Molecular mechanism of specificity in promoter DNA recognition

May 2021: Published in Nuclear Acids Research, Neel Sarovar Bhavesh and collaborators in New Delhi elucidate the molecular basis of the RBMS1-promoter DNA interaction to understand the mechanism for specificity.

Understanding the specificity and affinity of protein-DNA interactions is a long-standing question, involving thermodynamics and kinetics. Evidence, however, remains scarce when answering crucial biological questions.

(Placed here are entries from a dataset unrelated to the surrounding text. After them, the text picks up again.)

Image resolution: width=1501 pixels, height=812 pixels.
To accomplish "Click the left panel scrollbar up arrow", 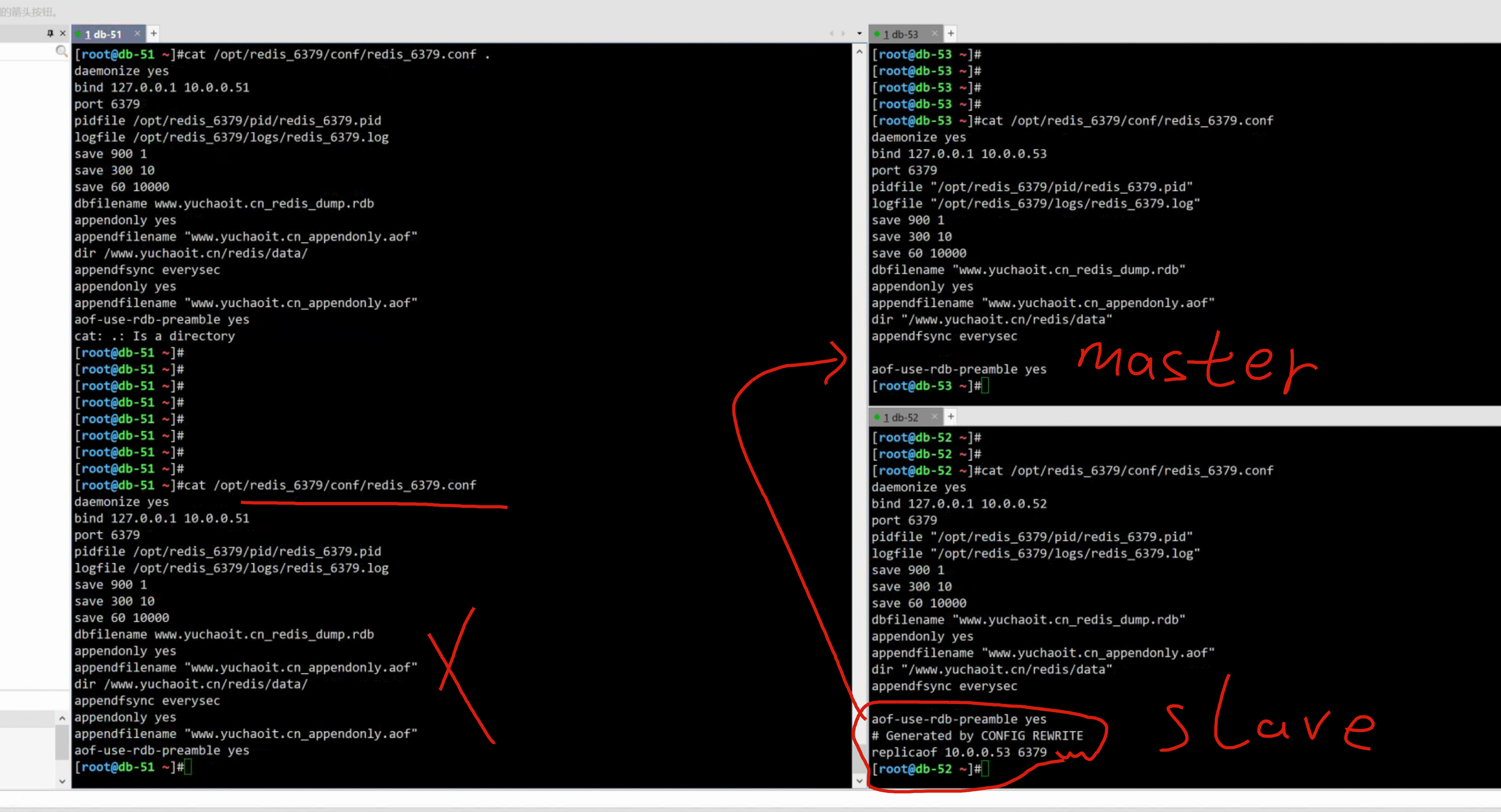I will [x=63, y=719].
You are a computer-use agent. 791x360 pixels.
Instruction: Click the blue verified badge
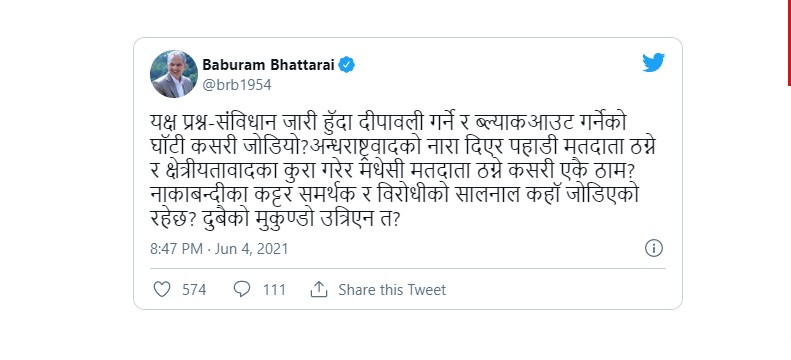point(347,65)
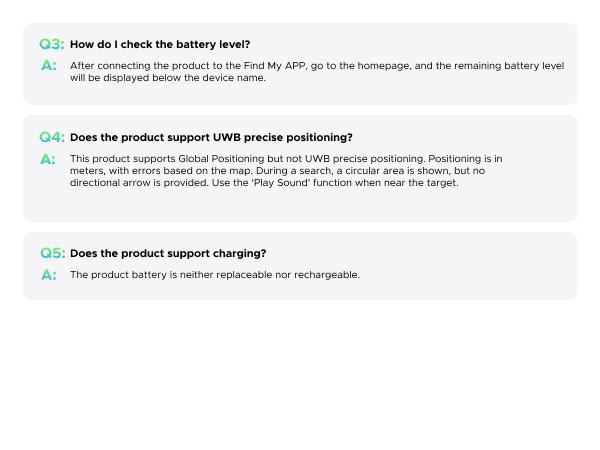Image resolution: width=600 pixels, height=450 pixels.
Task: Collapse 'Does the product support charging?' question
Action: [x=168, y=253]
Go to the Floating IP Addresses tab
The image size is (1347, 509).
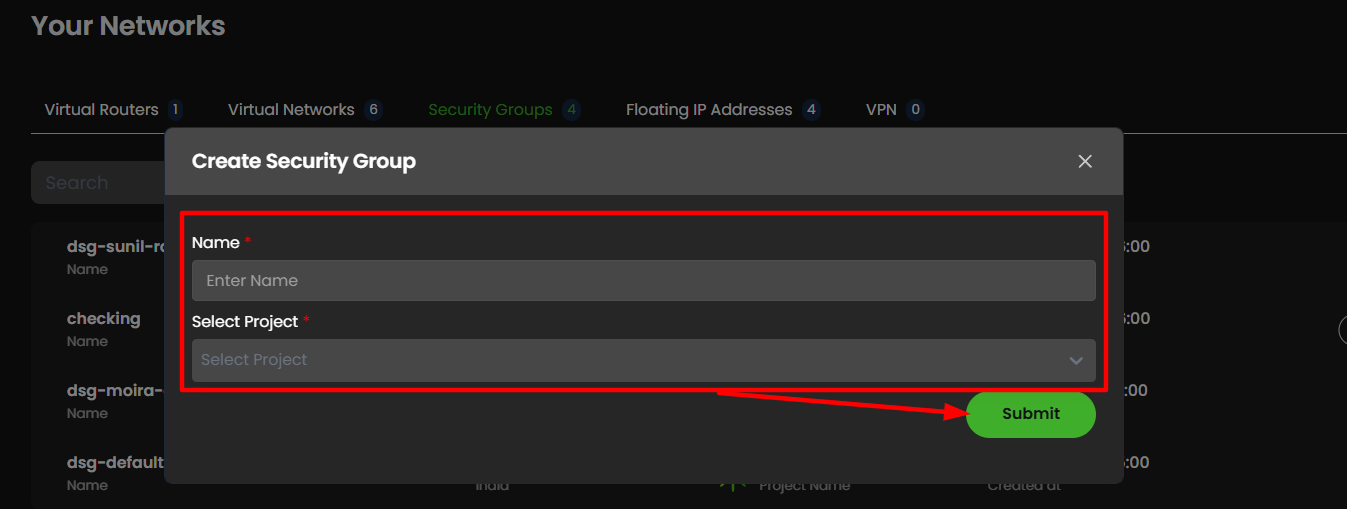[709, 110]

DNA binding proteins recognize DNA specifically or non-specifically using direct and indirect readout mechanisms like sliding, hopping, and diffusion. However, a common difficulty in explicitly elucidating any particular mechanism of site-specific DNA-protein recognition is the lack of knowledge regarding target sequences and inadequate account of non-specific interactions, in general. In this paper, Aggarwal and Bhavesh have deciphered the structural basis of target search performed by the key regulator of expression of c-myc proto-oncogene, the human RBMS1 protein and have shown the structural reorganization of this multi-domain protein required for recognizing the specific c-myc promoter sequence.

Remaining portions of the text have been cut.